I'm still waiting for a reply to my last post which was both a counter to your twisting things around that I've said , and also a question asking if you see the point I'm trying to make about your definition of a slob hunter.
Bow if you can read that article and find nothing in it that disturbs you then I seriously doubt I am going to be able to say anything to convince you. That doesn't mean you are right. It could just mean you are stubborn as hell.

Suffice it to say I think you are backing a losing horse to defend these suckers.
As for a definition of a "Slob Hunter". Well slob is derived from the word sloven for which one text book definition is: \Slov"en\, n. [D. slaf careless, negligent.
For me its someone that doesn't give a d@#*. Someone who is reckless, careless and negligent.
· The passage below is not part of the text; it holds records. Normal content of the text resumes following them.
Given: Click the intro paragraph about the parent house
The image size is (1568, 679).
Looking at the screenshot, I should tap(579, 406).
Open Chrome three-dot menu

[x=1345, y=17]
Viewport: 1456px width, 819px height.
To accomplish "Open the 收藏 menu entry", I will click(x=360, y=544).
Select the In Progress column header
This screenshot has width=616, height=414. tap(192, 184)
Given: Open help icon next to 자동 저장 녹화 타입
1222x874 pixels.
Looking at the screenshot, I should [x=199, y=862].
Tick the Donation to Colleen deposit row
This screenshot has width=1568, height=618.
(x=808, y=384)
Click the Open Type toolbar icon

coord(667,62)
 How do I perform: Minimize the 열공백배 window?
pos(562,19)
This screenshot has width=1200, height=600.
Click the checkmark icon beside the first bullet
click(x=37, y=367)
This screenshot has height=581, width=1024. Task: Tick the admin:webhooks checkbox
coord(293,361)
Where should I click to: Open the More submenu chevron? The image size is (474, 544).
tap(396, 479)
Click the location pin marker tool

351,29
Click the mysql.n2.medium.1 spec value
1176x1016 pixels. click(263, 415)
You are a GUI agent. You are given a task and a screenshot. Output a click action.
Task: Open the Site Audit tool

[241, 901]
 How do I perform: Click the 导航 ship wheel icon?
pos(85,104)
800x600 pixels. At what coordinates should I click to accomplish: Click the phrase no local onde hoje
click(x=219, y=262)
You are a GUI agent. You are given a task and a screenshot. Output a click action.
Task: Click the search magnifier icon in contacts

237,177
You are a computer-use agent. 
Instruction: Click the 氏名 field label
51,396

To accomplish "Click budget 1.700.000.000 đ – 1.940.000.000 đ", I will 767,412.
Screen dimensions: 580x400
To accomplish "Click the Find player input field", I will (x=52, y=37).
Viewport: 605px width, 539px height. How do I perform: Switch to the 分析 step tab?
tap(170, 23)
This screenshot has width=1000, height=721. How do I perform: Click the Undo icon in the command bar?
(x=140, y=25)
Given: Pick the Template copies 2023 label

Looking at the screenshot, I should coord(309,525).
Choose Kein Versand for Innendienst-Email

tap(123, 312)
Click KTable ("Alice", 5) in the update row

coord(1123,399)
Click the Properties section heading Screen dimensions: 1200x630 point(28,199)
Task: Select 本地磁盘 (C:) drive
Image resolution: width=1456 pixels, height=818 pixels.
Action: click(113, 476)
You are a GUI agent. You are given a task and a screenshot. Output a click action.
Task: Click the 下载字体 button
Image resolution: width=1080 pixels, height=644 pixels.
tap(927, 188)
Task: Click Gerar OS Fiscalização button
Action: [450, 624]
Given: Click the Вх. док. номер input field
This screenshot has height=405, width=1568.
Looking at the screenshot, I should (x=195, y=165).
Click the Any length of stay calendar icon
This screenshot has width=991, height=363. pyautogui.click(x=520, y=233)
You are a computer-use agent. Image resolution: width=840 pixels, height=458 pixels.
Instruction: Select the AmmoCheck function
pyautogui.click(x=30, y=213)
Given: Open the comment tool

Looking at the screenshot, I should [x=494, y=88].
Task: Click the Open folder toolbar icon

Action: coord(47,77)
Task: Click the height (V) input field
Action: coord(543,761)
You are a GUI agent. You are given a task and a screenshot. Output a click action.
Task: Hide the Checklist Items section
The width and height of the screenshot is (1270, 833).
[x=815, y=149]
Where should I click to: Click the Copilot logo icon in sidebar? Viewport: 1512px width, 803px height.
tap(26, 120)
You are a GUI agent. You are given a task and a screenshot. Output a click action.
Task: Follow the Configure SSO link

What they don't dive a d@#$ about may vary. It could be safety related, ethics related or the fact that they can't hit a barn door at 50 yards yet do nothing to attempt to improve that situation. It could be people who often take shots at ranges that they have never practiced from. Or as described in that article it could just be people who take shots from ranges that are just too far period regardless of skill level. A man that continously shoots at a deer from a range that often takes him 20 or more shots to score a hit doesn't give a d@#* about the animals he is hunting. Doesn't care if wounds them and loses them; doesn't care if he blows a hole through and ruins both back hams; doesn't care if he condemns the animal to a slow horrible death from infection or even starvation depending on the nature of the injury. To me that labels him SLOB.
Rack also made a great point about the kind of energy a bullet has left at such ranges. The less energy a bullet has the more crucial shot placement becomes. Yet at those extreme ranges precise shot placement is a virtual impossibility. CAN YOU NOT SEE THE PROBLEMATIC TRUTH OF THAT PARADOX?
Another reckless aspect of what these guys are doing is the fact that at those ranges even with a spotter and some of the best optics on earth there is no way to always know you missed. A gut shot deer isn't going to cut a back flip especially when hit with a bullet that has nearly exhausted all its energy. Heck I've shot deer at 40 yards with a 30-06 that didn't act like they were hit at all. Only walking over to where they were standing and seeing the blood revealed the truth. Do these guys send a runner over to check after every deer they shoot at? I seriously doubt it.
Bottem line, these guys aren't hunting they are playing a game. A game with live targets that bleed.